Quizás quienes lo ven
desde fuera, su raciocinio no es capaz de asimilar el
amor de los integrantes del mundo del toro por su
verdadero y único protagonista.
Su fuerza, su carácter, su
entorno natural, la belleza en sus formas, su raza, su
casta y nobleza y sobre todo su interior mítico y
misterioso. Para quienes se enfrentan a él es una
especie de dependencia, de adicción a sus encantos y
aquellos que lo contemplamos desde el tendido nunca nos
acabaremos de encandilar ante su fuerza y comportamiento
en la plaza.
Al margen de todo ello en
el trasfondo de la lucha entre la vida y la muerte está
la pasión por la profesión de quienes entregan su vida a
el, dedicados a lograr un sueño en el que saben que el
riesgo forma parte de sus efímeras vidas.

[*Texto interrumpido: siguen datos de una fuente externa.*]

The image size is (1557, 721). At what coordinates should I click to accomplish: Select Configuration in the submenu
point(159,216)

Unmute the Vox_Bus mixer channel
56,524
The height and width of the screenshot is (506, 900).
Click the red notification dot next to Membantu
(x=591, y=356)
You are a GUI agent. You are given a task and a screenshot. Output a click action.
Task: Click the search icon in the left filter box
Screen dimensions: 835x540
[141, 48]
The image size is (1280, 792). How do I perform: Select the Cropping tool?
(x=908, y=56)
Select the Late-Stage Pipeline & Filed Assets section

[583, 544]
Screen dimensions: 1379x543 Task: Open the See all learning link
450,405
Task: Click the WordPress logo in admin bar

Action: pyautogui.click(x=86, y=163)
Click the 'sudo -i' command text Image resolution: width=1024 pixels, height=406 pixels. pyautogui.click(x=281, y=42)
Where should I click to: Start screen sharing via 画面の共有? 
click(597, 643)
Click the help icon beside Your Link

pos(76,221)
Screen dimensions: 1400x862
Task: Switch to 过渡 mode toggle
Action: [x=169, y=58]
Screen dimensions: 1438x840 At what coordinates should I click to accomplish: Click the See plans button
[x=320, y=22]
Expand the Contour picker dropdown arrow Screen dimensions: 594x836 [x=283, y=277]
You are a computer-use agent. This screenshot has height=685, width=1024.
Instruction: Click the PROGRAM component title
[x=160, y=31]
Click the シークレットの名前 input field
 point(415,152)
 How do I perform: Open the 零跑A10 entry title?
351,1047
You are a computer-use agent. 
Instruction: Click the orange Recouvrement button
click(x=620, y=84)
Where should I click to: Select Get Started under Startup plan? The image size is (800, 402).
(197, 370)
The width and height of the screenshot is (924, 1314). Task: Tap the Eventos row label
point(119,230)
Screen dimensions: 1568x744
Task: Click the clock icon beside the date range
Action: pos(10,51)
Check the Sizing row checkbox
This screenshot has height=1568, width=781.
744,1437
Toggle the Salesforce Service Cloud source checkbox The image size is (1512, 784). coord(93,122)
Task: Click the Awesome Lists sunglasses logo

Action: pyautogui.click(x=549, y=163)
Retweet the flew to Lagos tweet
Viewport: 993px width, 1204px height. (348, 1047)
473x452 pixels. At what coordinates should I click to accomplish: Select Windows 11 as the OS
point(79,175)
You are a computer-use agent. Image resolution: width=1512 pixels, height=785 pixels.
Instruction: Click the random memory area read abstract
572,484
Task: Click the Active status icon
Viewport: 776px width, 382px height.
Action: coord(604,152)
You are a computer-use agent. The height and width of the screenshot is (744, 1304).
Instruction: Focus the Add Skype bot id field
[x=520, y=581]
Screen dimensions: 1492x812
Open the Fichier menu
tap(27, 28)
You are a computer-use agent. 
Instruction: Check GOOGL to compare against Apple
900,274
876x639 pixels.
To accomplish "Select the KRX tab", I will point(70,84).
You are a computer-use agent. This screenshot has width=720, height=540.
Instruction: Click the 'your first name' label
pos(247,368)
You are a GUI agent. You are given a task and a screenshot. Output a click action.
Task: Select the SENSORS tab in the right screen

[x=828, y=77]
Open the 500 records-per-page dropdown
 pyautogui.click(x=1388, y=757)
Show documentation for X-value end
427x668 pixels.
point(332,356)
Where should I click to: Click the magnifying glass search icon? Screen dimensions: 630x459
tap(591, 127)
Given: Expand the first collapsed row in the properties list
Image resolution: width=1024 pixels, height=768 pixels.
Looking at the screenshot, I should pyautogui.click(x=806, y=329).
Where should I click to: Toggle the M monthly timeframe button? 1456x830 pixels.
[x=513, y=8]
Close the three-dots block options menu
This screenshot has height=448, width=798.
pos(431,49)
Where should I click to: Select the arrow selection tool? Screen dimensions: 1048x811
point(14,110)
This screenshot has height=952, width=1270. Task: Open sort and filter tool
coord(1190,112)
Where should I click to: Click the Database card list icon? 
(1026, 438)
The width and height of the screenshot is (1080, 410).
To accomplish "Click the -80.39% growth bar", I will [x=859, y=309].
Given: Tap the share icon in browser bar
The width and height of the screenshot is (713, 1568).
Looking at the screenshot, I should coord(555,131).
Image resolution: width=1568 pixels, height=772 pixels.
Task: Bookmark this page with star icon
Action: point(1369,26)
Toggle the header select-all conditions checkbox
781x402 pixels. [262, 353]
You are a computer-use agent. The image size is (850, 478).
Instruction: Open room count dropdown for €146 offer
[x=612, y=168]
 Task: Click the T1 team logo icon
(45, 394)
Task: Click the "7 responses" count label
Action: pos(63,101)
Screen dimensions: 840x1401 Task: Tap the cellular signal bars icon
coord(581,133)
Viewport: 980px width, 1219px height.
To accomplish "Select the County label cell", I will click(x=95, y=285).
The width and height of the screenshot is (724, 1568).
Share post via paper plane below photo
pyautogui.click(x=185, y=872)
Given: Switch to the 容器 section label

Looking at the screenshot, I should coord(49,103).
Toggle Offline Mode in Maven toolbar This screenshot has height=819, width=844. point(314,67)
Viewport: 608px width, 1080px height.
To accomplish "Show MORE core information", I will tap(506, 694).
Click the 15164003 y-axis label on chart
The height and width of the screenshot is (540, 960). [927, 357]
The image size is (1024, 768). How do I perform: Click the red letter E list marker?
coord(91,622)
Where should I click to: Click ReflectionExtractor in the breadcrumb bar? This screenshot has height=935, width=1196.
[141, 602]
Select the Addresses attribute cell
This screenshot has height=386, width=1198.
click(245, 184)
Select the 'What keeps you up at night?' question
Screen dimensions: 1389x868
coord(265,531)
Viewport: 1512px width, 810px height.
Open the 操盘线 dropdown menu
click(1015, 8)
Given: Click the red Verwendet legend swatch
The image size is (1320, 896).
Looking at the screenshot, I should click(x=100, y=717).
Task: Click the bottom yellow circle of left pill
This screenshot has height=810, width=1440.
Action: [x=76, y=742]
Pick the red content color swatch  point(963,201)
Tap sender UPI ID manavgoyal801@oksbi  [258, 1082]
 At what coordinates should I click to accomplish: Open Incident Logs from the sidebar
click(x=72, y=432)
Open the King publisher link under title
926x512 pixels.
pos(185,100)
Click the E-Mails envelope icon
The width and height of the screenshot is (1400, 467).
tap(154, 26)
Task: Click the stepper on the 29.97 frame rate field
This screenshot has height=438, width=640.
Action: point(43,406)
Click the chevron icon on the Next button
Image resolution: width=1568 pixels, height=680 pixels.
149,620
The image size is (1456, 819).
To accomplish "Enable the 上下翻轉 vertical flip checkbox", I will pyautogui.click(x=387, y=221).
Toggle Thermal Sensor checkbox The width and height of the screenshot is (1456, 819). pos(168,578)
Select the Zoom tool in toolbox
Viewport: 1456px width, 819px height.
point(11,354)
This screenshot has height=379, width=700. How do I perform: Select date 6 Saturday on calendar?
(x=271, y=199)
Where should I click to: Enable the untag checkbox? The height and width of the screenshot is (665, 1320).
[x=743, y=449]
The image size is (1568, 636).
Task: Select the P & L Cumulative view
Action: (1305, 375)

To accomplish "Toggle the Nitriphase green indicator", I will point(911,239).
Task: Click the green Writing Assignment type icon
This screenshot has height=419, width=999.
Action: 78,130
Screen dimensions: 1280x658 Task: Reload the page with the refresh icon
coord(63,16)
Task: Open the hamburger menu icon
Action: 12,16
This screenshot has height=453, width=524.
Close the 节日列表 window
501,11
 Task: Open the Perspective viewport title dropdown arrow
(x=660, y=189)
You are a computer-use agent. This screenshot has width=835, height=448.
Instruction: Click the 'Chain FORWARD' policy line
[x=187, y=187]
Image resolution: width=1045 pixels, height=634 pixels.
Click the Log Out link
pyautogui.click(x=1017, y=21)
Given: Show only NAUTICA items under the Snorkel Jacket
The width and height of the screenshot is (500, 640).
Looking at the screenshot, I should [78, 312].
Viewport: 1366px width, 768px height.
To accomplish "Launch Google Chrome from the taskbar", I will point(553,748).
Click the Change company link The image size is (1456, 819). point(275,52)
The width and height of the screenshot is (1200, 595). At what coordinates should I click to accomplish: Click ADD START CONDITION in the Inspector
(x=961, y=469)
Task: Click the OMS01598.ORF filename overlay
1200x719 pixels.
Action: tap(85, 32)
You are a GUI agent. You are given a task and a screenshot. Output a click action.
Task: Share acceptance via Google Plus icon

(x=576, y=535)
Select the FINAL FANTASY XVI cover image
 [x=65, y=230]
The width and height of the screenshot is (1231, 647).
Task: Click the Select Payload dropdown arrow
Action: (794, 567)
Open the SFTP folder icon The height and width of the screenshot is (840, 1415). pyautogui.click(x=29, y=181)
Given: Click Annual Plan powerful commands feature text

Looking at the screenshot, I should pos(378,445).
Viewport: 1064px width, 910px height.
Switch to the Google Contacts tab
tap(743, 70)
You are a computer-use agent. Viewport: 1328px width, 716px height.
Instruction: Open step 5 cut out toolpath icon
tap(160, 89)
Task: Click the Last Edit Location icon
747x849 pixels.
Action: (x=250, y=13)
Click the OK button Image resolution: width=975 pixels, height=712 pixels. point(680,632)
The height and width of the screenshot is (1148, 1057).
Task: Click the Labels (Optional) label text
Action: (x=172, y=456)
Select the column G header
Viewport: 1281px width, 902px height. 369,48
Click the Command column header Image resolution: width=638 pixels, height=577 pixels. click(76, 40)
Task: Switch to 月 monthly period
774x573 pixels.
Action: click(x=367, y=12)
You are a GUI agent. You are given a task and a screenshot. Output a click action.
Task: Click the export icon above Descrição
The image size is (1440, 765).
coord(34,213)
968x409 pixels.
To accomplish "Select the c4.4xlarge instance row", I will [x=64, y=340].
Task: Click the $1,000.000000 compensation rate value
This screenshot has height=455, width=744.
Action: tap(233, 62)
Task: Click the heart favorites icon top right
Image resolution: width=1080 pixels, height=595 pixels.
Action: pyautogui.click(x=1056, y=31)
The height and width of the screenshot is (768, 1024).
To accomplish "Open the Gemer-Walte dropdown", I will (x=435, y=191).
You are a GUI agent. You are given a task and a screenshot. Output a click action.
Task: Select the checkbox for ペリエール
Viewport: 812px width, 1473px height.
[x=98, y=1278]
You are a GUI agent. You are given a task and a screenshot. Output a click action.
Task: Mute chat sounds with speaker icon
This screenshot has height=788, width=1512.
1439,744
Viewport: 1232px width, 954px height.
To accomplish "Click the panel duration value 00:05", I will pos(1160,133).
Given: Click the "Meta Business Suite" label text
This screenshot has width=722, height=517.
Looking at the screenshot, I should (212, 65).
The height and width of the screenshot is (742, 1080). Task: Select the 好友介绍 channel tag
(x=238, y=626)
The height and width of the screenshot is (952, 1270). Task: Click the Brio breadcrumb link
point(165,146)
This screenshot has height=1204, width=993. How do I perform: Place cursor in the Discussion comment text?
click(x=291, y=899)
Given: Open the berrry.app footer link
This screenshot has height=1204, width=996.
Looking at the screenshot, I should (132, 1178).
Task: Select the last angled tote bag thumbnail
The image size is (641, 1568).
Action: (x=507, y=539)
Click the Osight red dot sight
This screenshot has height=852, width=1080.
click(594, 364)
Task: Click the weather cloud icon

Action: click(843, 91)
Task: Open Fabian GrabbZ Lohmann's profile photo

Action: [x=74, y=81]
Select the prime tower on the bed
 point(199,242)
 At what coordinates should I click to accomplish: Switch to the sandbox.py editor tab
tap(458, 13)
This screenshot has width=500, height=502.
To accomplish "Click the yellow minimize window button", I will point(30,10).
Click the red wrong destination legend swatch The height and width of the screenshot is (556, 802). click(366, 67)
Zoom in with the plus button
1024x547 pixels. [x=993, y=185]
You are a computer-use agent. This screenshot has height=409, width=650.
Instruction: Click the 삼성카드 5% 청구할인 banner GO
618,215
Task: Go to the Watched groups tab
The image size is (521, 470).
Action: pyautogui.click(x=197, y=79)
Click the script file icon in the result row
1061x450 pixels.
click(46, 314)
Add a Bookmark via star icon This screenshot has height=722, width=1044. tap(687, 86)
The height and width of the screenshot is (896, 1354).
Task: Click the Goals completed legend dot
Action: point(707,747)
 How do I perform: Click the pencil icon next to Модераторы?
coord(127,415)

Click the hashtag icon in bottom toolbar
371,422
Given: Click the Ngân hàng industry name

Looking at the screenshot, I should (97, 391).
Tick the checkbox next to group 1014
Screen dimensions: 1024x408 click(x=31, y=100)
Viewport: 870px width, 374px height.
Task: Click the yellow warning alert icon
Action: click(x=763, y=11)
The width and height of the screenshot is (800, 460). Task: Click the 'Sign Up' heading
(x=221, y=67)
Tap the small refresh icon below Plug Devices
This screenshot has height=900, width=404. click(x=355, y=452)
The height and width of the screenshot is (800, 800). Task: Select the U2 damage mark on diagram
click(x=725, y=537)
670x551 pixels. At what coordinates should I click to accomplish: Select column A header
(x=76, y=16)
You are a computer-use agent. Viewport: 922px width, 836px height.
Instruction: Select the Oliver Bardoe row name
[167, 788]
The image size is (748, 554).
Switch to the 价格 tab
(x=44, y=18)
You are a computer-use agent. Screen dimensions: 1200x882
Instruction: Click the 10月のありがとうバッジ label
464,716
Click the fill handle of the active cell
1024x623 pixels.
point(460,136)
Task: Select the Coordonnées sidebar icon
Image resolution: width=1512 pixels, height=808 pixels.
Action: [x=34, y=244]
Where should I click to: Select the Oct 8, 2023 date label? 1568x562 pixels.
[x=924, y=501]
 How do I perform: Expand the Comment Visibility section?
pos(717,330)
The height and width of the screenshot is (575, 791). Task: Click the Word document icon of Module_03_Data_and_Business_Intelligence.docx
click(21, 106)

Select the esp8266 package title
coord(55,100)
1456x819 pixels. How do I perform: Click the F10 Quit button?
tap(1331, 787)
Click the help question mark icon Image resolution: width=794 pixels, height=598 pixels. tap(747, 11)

No olvidemos
la cantidad de vidas sesgadas en las arenas de los cosos
que se quedaron en el abismo de la pugna.
Además la Fiesta en si es
una amalgama de colores, de luz, de sonidos
característicos, de olor a sal y a tarde grande, aromas
personalísimos de un micro mundo donde oponente y hombre
son sólo un mismo ser. Increíblemente compenetrados la
mano del hombre por una parte y por supuesto todo
aquello que aporta la masa de la obra, el barro en el
cual se esculpen verdaderas obras de arte modeladas con
un trapo rojo y un cuerpo que no suele superar los
sesenta kilos frente a los mas de quinientos de su
oponente.
Aquellos que no son
capaces de asimilar que es un verdadero misterio
envuelto en realidad nunca podrán entender que en ese
escenario del espectáculo se muere de verdad y nunca se
baja el telón para ambos actores predestinados para ello
siempre.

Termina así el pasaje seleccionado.